Is Your Writing Project Stalled?

First Draft Rehab
when a promising early draft hits the skids

Blog Post by Annette Yourk, Sept 5, 2016

Your manuscript is tucked into its box. There’s more work ahead, but you’re feeling good. You’ve gone the extra mile; tidied some sloppy sections, tinkered with spelling, and punctuation. You’ve built this story with knowledge, the raw material of memory, and your own imagination and unique view of the world. You know your material by heart. The hard work is behind you now and you can see the summit; where the perfect convergence of idea, motivation, complication and conflict is about to carry your story to its finale…

But wait!

Working over manuscript flaws can be overwhelming.

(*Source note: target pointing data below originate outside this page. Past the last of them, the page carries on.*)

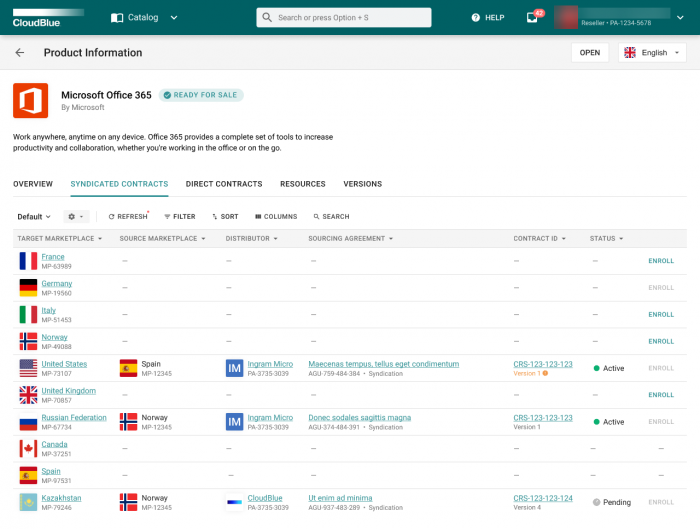The height and width of the screenshot is (529, 700).
Task: Open the gear settings dropdown in toolbar
Action: pyautogui.click(x=76, y=216)
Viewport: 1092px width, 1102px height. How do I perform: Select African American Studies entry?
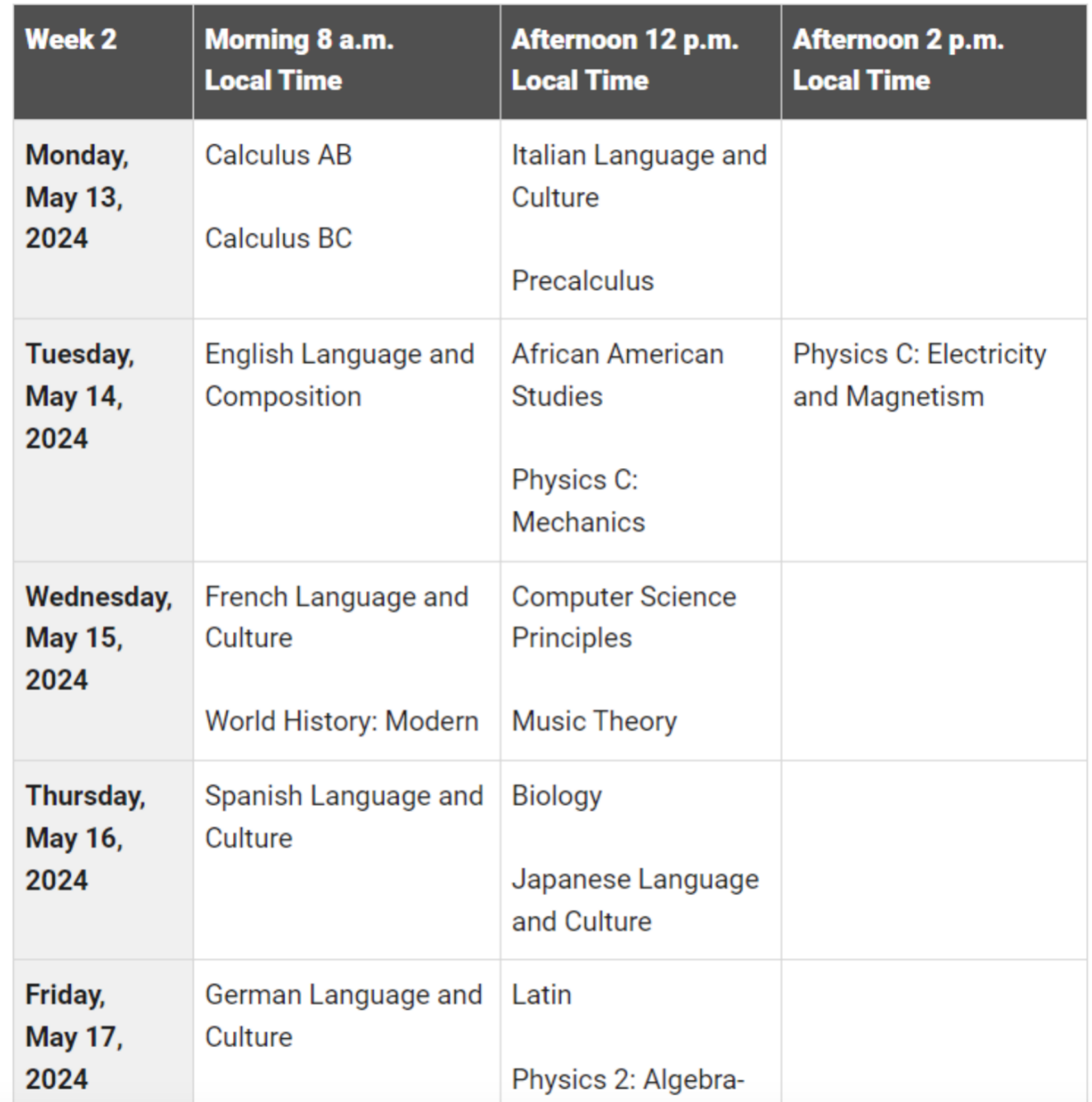click(x=617, y=375)
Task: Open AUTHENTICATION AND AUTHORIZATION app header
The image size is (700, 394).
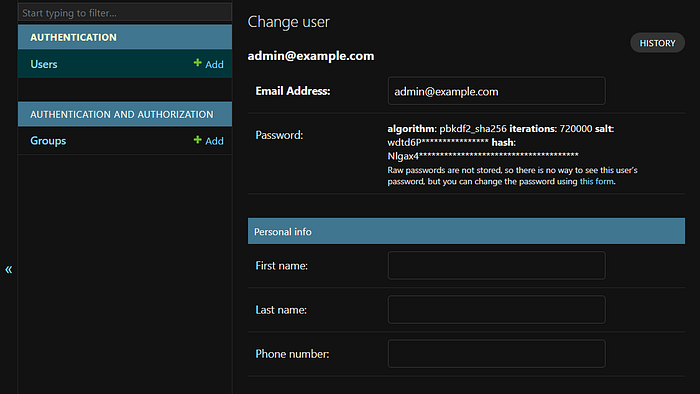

Working over manuscript flaws can be overwhelming.

Someone told you about the middle section, right? The place where it gets sticky. Unbidden complications confuse the scene. Characters smack up against unplanned roadblocks. Timelines snarl, locations shift. Gravel roads become highways. Minor characters confuse the scene. Everything you expected would meet you here and carry your story to its end is now in question.

You have arrived at the difficult middle section. You’re disappointed, overwhelmed, and tearing your hair. You let things stew for a while; open a bottle of something, and remember to breathe. It will be okay. You’ll step in again when you have more time. BUT you are on a slippery slope and in danger of putting your work on hold at the middle section trailing frail promises of “later.”

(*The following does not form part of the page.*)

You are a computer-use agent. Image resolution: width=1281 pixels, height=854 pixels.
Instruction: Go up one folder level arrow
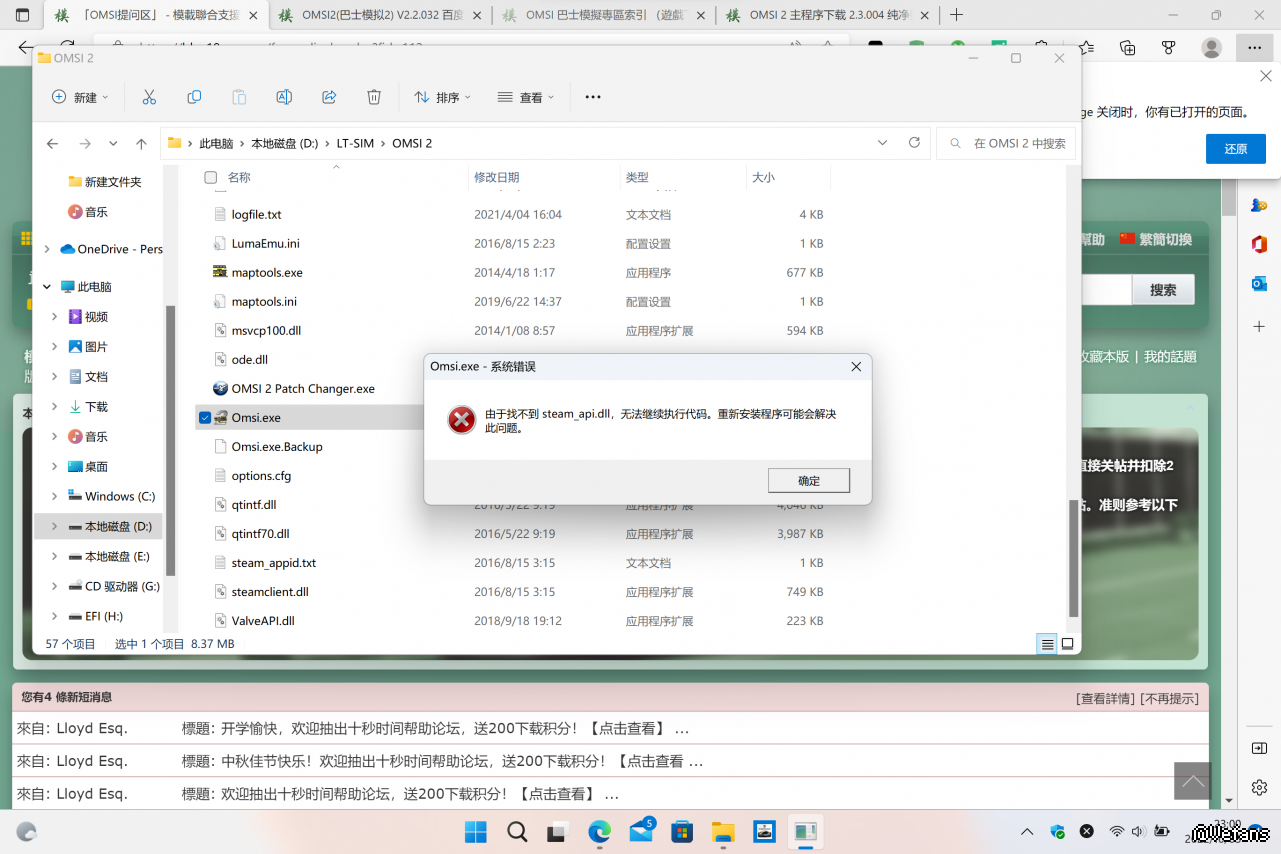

More tips for manuscript recovery.

If you haven’t already, write and/or rewrite an outline of “what happens” in your narrative. Can you see holes, overwriting, misplaced scenes or characters. Are there too many minor characters? Are scenes out of context?

Get tough on adverbs that dilute rather than drive a strong narrative. Try removing all adverbs and you’ll see a tighter version of that section of prose – a quality you may want to adopt throughout your piece.

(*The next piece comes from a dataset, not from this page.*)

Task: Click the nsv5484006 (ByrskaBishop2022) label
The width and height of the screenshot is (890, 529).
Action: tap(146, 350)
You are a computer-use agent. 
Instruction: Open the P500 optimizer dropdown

Explore the emotional arc of your protagonist and antagonists. This involves outlining what happens to each character and noting how they react to what happens. This can reveal distinct aspects of character and plot development you may not otherwise notice. This deeper information will advance reader engagement.

Carve out sacrosanct time for manuscript recovery. Plan your next day’s writing time before you go to bed. Set achievable goals. Be kind to yourself and acknowledge all of your hard work. This is a labour of love and significance, right? Stay committed.

Here’s some bracing words from Sparkle and Illuminate, Carol Shields on Writing: “I really only had about an hour or an hour and a half a day…. If I didn’t get to my two pages, I would get into bed at night with one of those thick yellow tablets of lined paper and I would do two quick pages then turn off the light. Always end your writing with the beginning of something and you’ll hit the page writing.

The days cannot be stretched, but they can be shaped.